• [INSTRUCTION 1]:
According to the passage on the right to superannuation in the National Employment Standards, what is the maximum penalty per breach for companies found to have contravened the NES?
• [INSTRUCTION 2]:
Carry on the passage about adding superannuation to the National Employment Standards, starting right after its last sentence.

• [PASSAGE PROVIDED]:
+++++

The Government has announced that it will enshrine a right to superannuation payments in the National Employment Standards (NES). Currently, workers not covered by a modern award or an enterprise agreement containing a term requiring an employer to make superannuation contributions have to rely on the ATO to recover their lost superannuation entitlements. By bringing the right to superannuation into the NES, workers will have the right to directly pursue superannuation owed to them. Employers may also face civil penalties if they do not comply with the entitlement.  Penalties of up to $82,500 per breach apply to companies that are found to have contravened the NES.  The ATO’s most recent estimate of unpaid superannuation indicates that workers lost $3.4 billion in unpaid super in 2019‑20.

+++++

• [MATERIAL]:
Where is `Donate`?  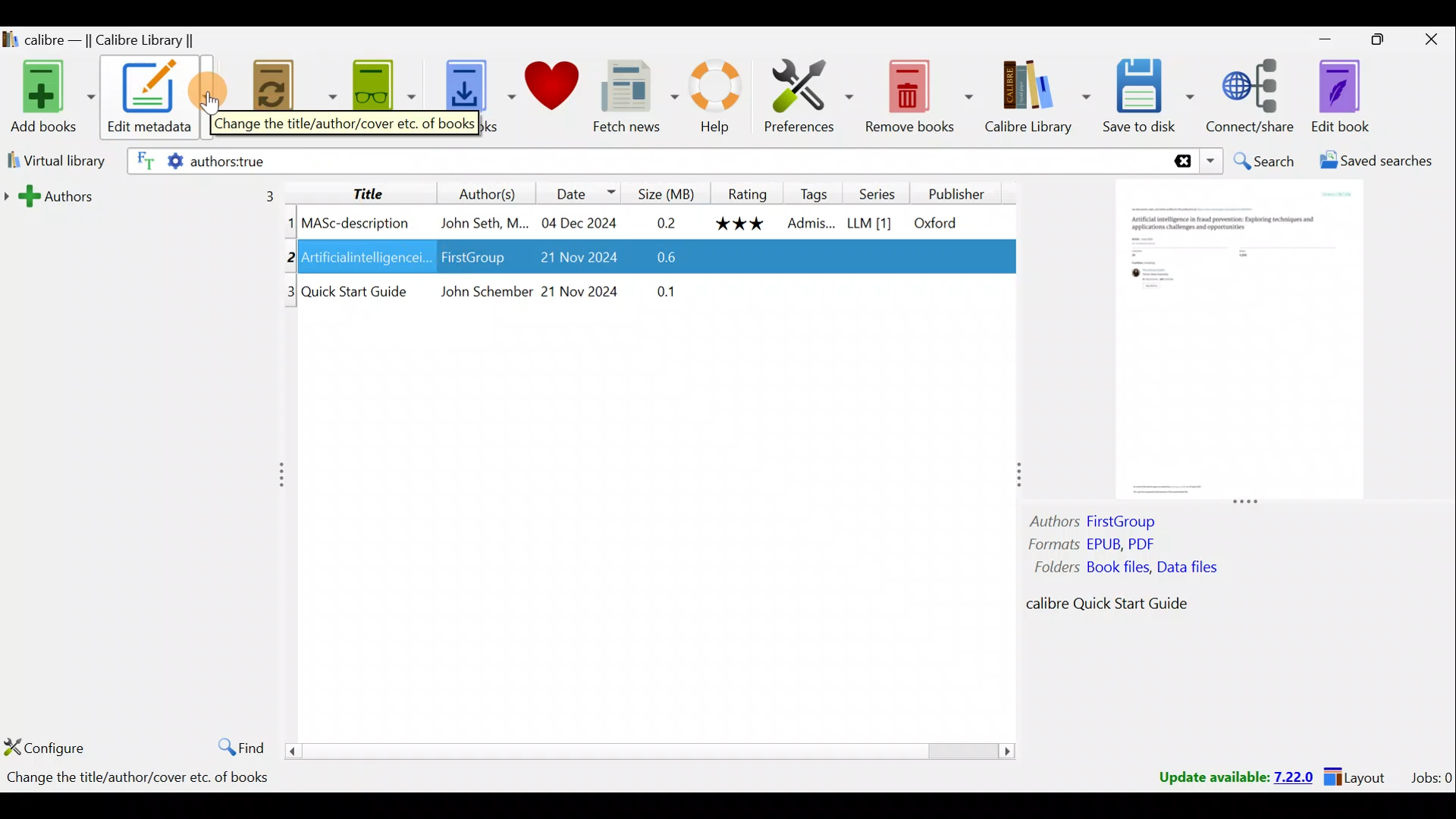
Donate is located at coordinates (546, 93).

+++++

• [TASK RESULT 1]:
Up to $82,500 per breach.

• [TASK RESULT 2]:
Last chance to claim deductions under temporary full expensing

Deductions under ‘temporary full expensing’ are only available in the 2021, 2022 and 2023 income years, and are expected to come to an end on 30 June 2023.   Under temporary full expensing, businesses with an aggregated turnover of less than $5 billion can generally claim a deduction for the full cost of eligible new assets first held, used or installed ready for use between 6 October 2020 and 30 June 2023, as well as (in some circumstances) costs of improvements to those assets and also the cost of eligible second-hand assets. Taxpayers can choose to opt out of temporary full expensing for an income year for some or all of their assets, and claim a deduction using other depreciation rules, by notifying the ATO in their tax return that they have chosen not to apply temporary full expensing to those assets. Please contact our office if you require any assistance in relation to temporary full expensing.

 

Residential investment property loan data-matching program

The ATO has advised that it will acquire residential investment property loan data from authorised financial institutions for the 2021/22 through to 2025/26 financial years, including:

  • client identification details (names, addresses, phone numbers, dates of birth, etc);
  • account details (account numbers, BSBs, balances, commencement and end dates, etc);
  • transaction details (transaction date, transaction amount, etc); and
  • property details (addresses, etc).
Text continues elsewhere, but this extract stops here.